_Given problem_
Please copy out every line of the material below, character for character, with nothing changed.
***** Information supplied
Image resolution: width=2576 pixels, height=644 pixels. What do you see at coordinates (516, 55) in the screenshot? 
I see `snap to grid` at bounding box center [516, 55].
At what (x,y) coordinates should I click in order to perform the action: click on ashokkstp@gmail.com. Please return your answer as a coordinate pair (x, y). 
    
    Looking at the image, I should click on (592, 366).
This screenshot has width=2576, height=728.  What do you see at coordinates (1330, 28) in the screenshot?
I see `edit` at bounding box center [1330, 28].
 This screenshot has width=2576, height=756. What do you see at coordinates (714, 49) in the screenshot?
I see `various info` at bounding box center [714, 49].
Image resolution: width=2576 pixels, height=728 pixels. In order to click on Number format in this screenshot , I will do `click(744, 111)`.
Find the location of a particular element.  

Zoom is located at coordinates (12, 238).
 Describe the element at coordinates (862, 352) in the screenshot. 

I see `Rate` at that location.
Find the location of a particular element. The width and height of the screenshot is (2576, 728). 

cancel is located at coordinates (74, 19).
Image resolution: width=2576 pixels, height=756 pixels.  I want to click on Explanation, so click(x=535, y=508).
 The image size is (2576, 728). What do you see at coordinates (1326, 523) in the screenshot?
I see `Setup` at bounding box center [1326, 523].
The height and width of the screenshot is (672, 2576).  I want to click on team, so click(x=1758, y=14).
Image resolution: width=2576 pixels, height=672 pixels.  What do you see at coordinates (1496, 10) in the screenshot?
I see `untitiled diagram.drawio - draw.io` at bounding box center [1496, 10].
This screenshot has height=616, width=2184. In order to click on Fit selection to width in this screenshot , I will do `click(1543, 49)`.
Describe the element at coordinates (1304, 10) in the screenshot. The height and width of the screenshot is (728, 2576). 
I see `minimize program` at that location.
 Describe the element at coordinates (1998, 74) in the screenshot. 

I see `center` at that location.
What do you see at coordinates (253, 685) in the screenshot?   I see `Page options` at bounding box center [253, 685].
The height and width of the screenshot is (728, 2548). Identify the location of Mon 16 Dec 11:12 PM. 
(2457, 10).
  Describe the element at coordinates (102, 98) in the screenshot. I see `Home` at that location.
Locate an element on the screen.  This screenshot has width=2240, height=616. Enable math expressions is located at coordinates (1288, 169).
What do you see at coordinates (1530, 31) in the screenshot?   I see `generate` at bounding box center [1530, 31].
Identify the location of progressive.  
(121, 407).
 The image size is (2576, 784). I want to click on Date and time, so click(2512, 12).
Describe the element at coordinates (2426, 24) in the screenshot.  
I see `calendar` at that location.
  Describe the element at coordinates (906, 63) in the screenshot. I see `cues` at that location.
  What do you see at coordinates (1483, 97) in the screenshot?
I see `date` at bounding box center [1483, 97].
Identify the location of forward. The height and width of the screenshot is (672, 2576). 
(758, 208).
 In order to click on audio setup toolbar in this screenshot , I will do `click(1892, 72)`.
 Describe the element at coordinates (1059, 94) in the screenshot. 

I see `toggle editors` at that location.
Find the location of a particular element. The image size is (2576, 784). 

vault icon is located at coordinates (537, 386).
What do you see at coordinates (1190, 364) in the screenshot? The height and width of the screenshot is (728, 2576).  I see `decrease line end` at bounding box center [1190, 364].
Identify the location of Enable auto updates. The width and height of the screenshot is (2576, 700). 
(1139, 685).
**********
_Solution to the exercise_
Image resolution: width=2576 pixels, height=644 pixels. What do you see at coordinates (516, 55) in the screenshot? 
I see `snap to grid` at bounding box center [516, 55].
At what (x,y) coordinates should I click in order to perform the action: click on ashokkstp@gmail.com. Please return your answer as a coordinate pair (x, y). 
    
    Looking at the image, I should click on (592, 366).
This screenshot has width=2576, height=728.  What do you see at coordinates (1330, 28) in the screenshot?
I see `edit` at bounding box center [1330, 28].
 This screenshot has width=2576, height=756. What do you see at coordinates (714, 49) in the screenshot?
I see `various info` at bounding box center [714, 49].
Image resolution: width=2576 pixels, height=728 pixels. In order to click on Number format in this screenshot , I will do `click(744, 111)`.
Find the location of a particular element.  

Zoom is located at coordinates (12, 238).
 Describe the element at coordinates (862, 352) in the screenshot. 

I see `Rate` at that location.
Find the location of a particular element. The width and height of the screenshot is (2576, 728). 

cancel is located at coordinates (74, 19).
Image resolution: width=2576 pixels, height=756 pixels.  I want to click on Explanation, so click(x=535, y=508).
 The image size is (2576, 728). What do you see at coordinates (1326, 523) in the screenshot?
I see `Setup` at bounding box center [1326, 523].
The height and width of the screenshot is (672, 2576).  I want to click on team, so click(x=1758, y=14).
Image resolution: width=2576 pixels, height=672 pixels.  What do you see at coordinates (1496, 10) in the screenshot?
I see `untitiled diagram.drawio - draw.io` at bounding box center [1496, 10].
This screenshot has height=616, width=2184. In order to click on Fit selection to width in this screenshot , I will do `click(1543, 49)`.
Describe the element at coordinates (1304, 10) in the screenshot. The height and width of the screenshot is (728, 2576). 
I see `minimize program` at that location.
 Describe the element at coordinates (1998, 74) in the screenshot. 

I see `center` at that location.
What do you see at coordinates (253, 685) in the screenshot?   I see `Page options` at bounding box center [253, 685].
The height and width of the screenshot is (728, 2548). Identify the location of Mon 16 Dec 11:12 PM. 
(2457, 10).
  Describe the element at coordinates (102, 98) in the screenshot. I see `Home` at that location.
Locate an element on the screen.  This screenshot has width=2240, height=616. Enable math expressions is located at coordinates (1288, 169).
What do you see at coordinates (1530, 31) in the screenshot?   I see `generate` at bounding box center [1530, 31].
Identify the location of progressive.  
(121, 407).
 The image size is (2576, 784). I want to click on Date and time, so click(2512, 12).
Describe the element at coordinates (2426, 24) in the screenshot.  
I see `calendar` at that location.
  Describe the element at coordinates (906, 63) in the screenshot. I see `cues` at that location.
  What do you see at coordinates (1483, 97) in the screenshot?
I see `date` at bounding box center [1483, 97].
Identify the location of forward. The height and width of the screenshot is (672, 2576). 
(758, 208).
 In order to click on audio setup toolbar in this screenshot , I will do `click(1892, 72)`.
 Describe the element at coordinates (1059, 94) in the screenshot. 

I see `toggle editors` at that location.
Find the location of a particular element. The image size is (2576, 784). 

vault icon is located at coordinates (537, 386).
What do you see at coordinates (1190, 364) in the screenshot? The height and width of the screenshot is (728, 2576).  I see `decrease line end` at bounding box center [1190, 364].
Identify the location of Enable auto updates. The width and height of the screenshot is (2576, 700). 
(1139, 685).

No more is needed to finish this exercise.